Y descolgaba de los muros varios espejos, los combinaba, los inclinaba y como no le resultaba el efecto, concluía:

—Como digo, ni más ni menos que una question de óptica.

—Pero que espejos quiere usted, si Juanito nos dice que la cabeza está dentro de una caja que se coloca sobre una mesa...Yo veo en ello el espiritismo porque los espiritistas siempre se valen de mesas y creo que el P. Salví, como gobernador eclesiástico que es, debía prohibir el espectáculo.

El P. Salví estaba silencioso; no decía ni sí ni no.

—Para saber si dentro hay diablos ó espejos, repuso Simoun, ¡lo mejor es que ustedes vayan á ver la famosa esfinge!

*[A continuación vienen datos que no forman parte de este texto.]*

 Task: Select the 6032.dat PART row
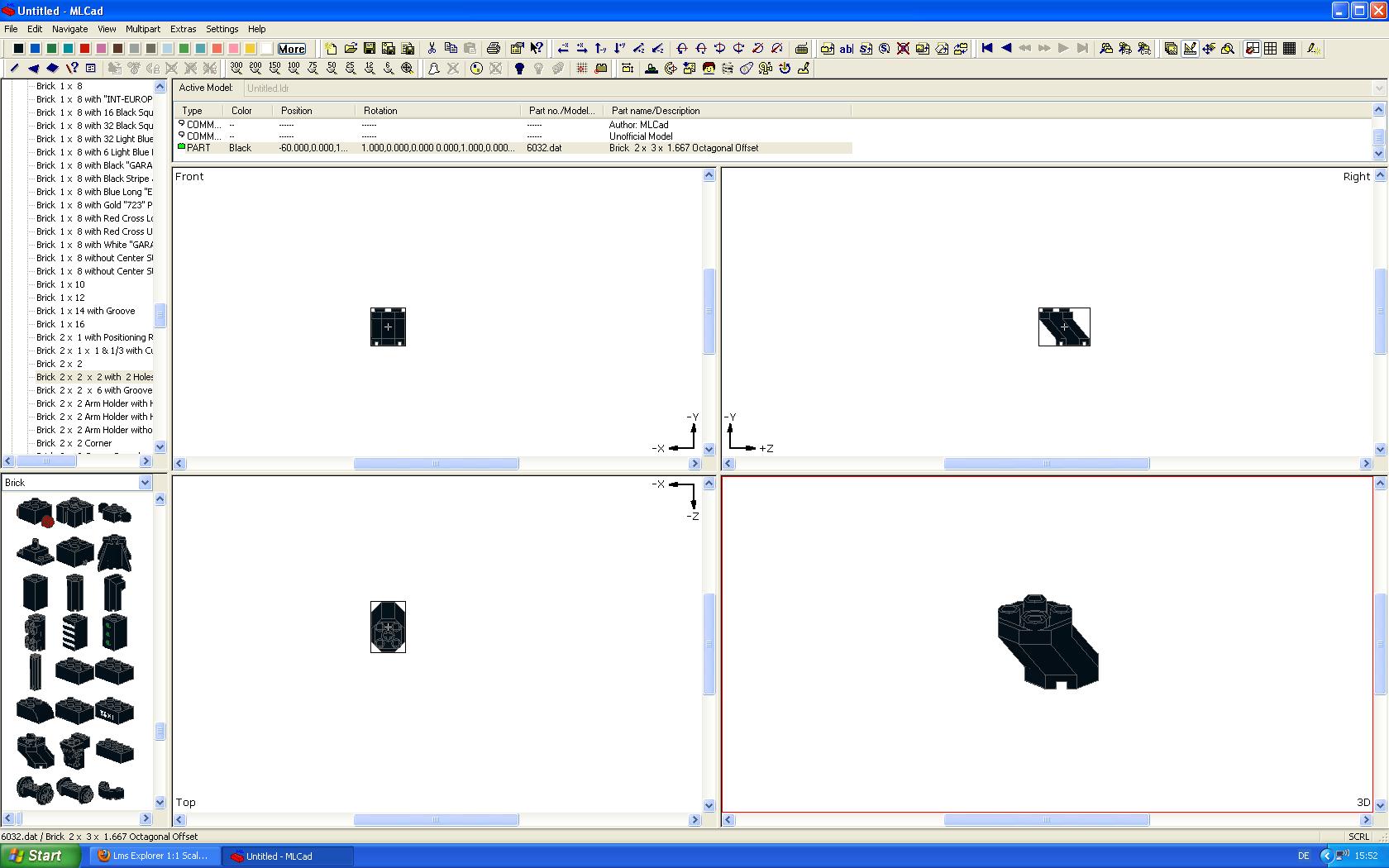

La proposicion pareció buena y fué aceptada, pero el P. Salví y don Custodio manifestaban cierta repugnancia. ¡Ellos á una feria, codearse con el público y ver esfinges y cabezas parlantes! ¿Qué dirían los indios? Los podían tomar por hombres, dotados de las mismas pasiones y flaquezas que los otros. Entonces Ben Zayb, con su ingenio de periodista, prometió que suplicaría á Mr. Leeds no dejase entrar al público mientras estuviesen dentro: bastante honor le harían con la visita para que no se prestase, y todavía no les ha de cobrar la entrada. Y para contestar esta pretension decía Ben Zayb:

—¡Porque, figúrense ustedes! ¡si descubro la trampa del espejo delante del público de los indios! ¡Le quitaría el pan al pobre americano!

Ben Zayb era un hombre muy concienzudo.

Bajaron unos doce, entre ellos nuestros conocidos don Custodio, el P. Salví, el P. Camorra, el P. Irene, Ben Zayb y Juanito Pelaez. Sus coches les dejaron á la entrada de la plaza de Quiapí.